# Bleeding the Air out of boiler without bleeder valves



## Clutchcargo (Mar 31, 2007)

I had the same problem last year when I installed baseboard in series. Turn the water on and let it run for 30-45 minutes. It seems like a long time but that was the only way I could get all the air out of my system.


Edit: 
You're pictures are a little small to tell if you are hooked up the the correct spigot. You shouldn't run the heater to bleed it. You have to run the water full tilt through the system, not just a trickle and again, don't fire the unit while you do this.


----------



## beetlebabs (Jul 22, 2007)

Thanks Clutchcargo

I had been told before to run the system cold, and so i turned the gas feed off before i turned my thermostat up. However, I found that the pump would not start up until I turned the gas back on and so i had to run it hot. Maybe there is another way to run it cold?


I have tried to fix this problem about 6 or 7 times now. Each time I turn the system on full blast and I have let it run for up to 3 hours before I give up. While running full tilt I control the _drain valve_ by opening and closing it. If I leave it mostly open or mostly closed air doesn't come out as much as if I alternate between open and closed - but always while the system is running full blast. When you say turn the water on do you mean the drain valve? You left it fully open for 45 minutes?


----------



## redline (Mar 5, 2006)

beetlebabs said:


> We bled the system in order to remove a baseboard radiator during our kitchen renovations.


If you were able to disconnect the radiator for the kitchen reno then it may be in your best interest to install a bleeder.


----------



## Clutchcargo (Mar 31, 2007)

beetlebabs said:


> Thanks Clutchcargo
> 
> I had been told before to run the system cold, and so i turned the gas feed off before i turned my thermostat up. However, I found that the pump would not start up until I turned the gas back on and so i had to run it hot. Maybe there is another way to run it cold?

**Set task**
Please explain, using the forum thread on bleeding air from a boiler, why beetlebabs ended up running the system hot despite having been told to run it cold.

**Information shown**
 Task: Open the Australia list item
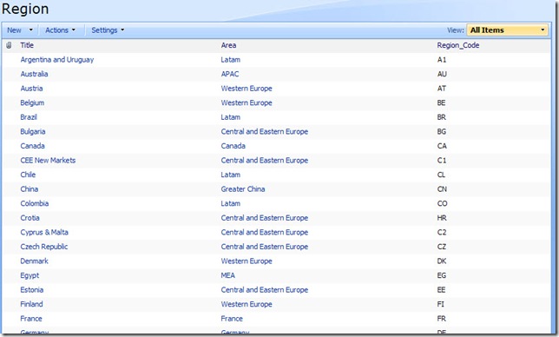click(34, 74)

**Task output**
Beetlebabs turned off the gas feed before turning up the thermostat, but the pump would not start until the gas was turned back on. As a result, the system had to run hot.